>> begin
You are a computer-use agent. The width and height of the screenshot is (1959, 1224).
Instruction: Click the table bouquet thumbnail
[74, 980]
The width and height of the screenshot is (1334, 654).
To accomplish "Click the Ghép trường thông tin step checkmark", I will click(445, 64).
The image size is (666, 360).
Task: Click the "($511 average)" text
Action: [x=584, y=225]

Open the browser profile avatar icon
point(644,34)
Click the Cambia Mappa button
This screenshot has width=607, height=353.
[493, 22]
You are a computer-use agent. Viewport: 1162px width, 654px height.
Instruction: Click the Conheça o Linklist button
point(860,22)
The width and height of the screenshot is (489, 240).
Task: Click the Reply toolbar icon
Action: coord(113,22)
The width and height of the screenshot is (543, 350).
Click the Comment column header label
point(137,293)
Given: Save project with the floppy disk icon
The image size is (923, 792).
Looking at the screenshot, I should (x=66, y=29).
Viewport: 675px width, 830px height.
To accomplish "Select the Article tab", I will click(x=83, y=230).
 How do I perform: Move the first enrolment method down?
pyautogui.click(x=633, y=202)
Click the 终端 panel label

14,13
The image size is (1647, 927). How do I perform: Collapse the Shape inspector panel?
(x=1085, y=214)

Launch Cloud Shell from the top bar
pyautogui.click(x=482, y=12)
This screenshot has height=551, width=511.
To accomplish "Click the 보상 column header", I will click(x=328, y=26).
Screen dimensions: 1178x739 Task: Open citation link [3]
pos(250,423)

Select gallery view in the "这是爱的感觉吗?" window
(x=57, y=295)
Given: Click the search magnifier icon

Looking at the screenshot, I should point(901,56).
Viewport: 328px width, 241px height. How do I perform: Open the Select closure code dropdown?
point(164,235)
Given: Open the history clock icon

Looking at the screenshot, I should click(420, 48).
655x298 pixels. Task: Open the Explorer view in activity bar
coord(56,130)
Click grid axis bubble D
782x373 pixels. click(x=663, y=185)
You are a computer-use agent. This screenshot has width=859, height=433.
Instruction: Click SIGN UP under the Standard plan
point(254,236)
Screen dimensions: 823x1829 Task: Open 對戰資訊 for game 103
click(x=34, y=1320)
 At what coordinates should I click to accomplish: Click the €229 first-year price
>> end
-- TASK DETAILS --
Present all of the data above as a numbered list, omitting the blank lines.

-- EXERCISE RESPONSE --
1. You are a computer-use agent. The width and height of the screenshot is (1959, 1224).
2. Instruction: Click the table bouquet thumbnail
3. [74, 980]
4. The width and height of the screenshot is (1334, 654).
5. To accomplish "Click the Ghép trường thông tin step checkmark", I will click(445, 64).
6. The image size is (666, 360).
7. Task: Click the "($511 average)" text
8. Action: [x=584, y=225]
9. Open the browser profile avatar icon
10. point(644,34)
11. Click the Cambia Mappa button
12. This screenshot has width=607, height=353.
13. [493, 22]
14. You are a computer-use agent. Viewport: 1162px width, 654px height.
15. Instruction: Click the Conheça o Linklist button
16. point(860,22)
17. The width and height of the screenshot is (489, 240).
18. Task: Click the Reply toolbar icon
19. Action: coord(113,22)
20. The width and height of the screenshot is (543, 350).
21. Click the Comment column header label
22. point(137,293)
23. Given: Save project with the floppy disk icon
24. The image size is (923, 792).
25. Looking at the screenshot, I should (x=66, y=29).
26. Viewport: 675px width, 830px height.
27. To accomplish "Select the Article tab", I will click(x=83, y=230).
28.  How do I perform: Move the first enrolment method down?
29. pyautogui.click(x=633, y=202)
30. Click the 终端 panel label
31. 14,13
32. The image size is (1647, 927). How do I perform: Collapse the Shape inspector panel?
33. (x=1085, y=214)
34. Launch Cloud Shell from the top bar
35. pyautogui.click(x=482, y=12)
36. This screenshot has height=551, width=511.
37. To accomplish "Click the 보상 column header", I will click(x=328, y=26).
38. Screen dimensions: 1178x739 Task: Open citation link [3]
39. pos(250,423)
40. Select gallery view in the "这是爱的感觉吗?" window
41. (x=57, y=295)
42. Given: Click the search magnifier icon
43. Looking at the screenshot, I should point(901,56).
44. Viewport: 328px width, 241px height. How do I perform: Open the Select closure code dropdown?
45. point(164,235)
46. Given: Open the history clock icon
47. Looking at the screenshot, I should click(420, 48).
48. 655x298 pixels. Task: Open the Explorer view in activity bar
49. coord(56,130)
50. Click grid axis bubble D
51. 782x373 pixels. click(x=663, y=185)
52. You are a computer-use agent. This screenshot has width=859, height=433.
53. Instruction: Click SIGN UP under the Standard plan
54. point(254,236)
55. Screen dimensions: 823x1829 Task: Open 對戰資訊 for game 103
56. click(x=34, y=1320)
57.  At what coordinates should I click to accomplish: Click the €229 first-year price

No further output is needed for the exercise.